A Noteholder may not pursue any remedy with respect to this Indenture
or the Notes unless:
(1) the Holder gives to the Trustee notice of a continuing Event of
Default;
(2) Holders of at least 25% in principal amount of the outstanding
Notes make a written request to the Trustee to pursue the remedy;
(3) such Holders offer to the Trustee reasonable indemnity against
any loss, liability or expense to be incurred in compliance with such
request;
(4) the Trustee does not comply with the request within 45 days after
receipt of the request and the offer of satisfactory indemnity; and
(5) during such 45-day period the Holders of a majority in principal
amount of the outstanding Notes do not give the Trustee a direction which,
in the opinion of the Trustee, is inconsistent with the request.
A Noteholder may not use this Indenture to prejudice the rights of
another Noteholder or to obtain a preference or priority over such other
Noteholder.
SECTION 6.07. RIGHTS OF HOLDERS TO RECEIVE PAYMENT.

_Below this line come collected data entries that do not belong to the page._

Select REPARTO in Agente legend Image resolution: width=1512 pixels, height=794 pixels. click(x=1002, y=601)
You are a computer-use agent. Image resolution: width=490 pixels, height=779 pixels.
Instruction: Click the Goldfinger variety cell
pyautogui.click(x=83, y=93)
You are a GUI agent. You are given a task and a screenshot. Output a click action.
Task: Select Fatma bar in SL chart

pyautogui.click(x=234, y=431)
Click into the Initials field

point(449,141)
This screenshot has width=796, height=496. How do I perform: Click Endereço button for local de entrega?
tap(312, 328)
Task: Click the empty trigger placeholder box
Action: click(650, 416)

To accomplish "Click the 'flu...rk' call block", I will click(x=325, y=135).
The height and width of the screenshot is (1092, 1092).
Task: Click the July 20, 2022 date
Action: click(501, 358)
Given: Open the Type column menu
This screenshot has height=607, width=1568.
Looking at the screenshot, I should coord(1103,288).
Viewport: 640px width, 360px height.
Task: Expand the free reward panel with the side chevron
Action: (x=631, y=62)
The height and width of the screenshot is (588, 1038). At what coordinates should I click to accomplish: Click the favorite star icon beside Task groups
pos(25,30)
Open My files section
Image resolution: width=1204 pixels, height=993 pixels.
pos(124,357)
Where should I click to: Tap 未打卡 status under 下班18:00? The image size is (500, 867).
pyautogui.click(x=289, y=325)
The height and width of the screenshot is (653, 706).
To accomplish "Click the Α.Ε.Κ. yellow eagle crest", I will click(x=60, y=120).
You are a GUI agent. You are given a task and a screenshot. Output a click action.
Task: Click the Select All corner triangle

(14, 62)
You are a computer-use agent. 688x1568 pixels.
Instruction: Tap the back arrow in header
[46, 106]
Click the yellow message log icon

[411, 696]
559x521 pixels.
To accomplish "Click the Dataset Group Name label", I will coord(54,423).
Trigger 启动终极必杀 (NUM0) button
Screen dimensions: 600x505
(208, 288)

Notwithstanding any other provision of this Indenture, the right of
any Holder to receive payment of principal of and interest on a Note, on or
after the respective due dates expressed in such Note, or to bring suit for the
enforcement of any such payment on or after such respective dates, shall not be
impaired or affected without the consent of such Holder.
SECTION 6.08. COLLECTION SUIT BY TRUSTEE.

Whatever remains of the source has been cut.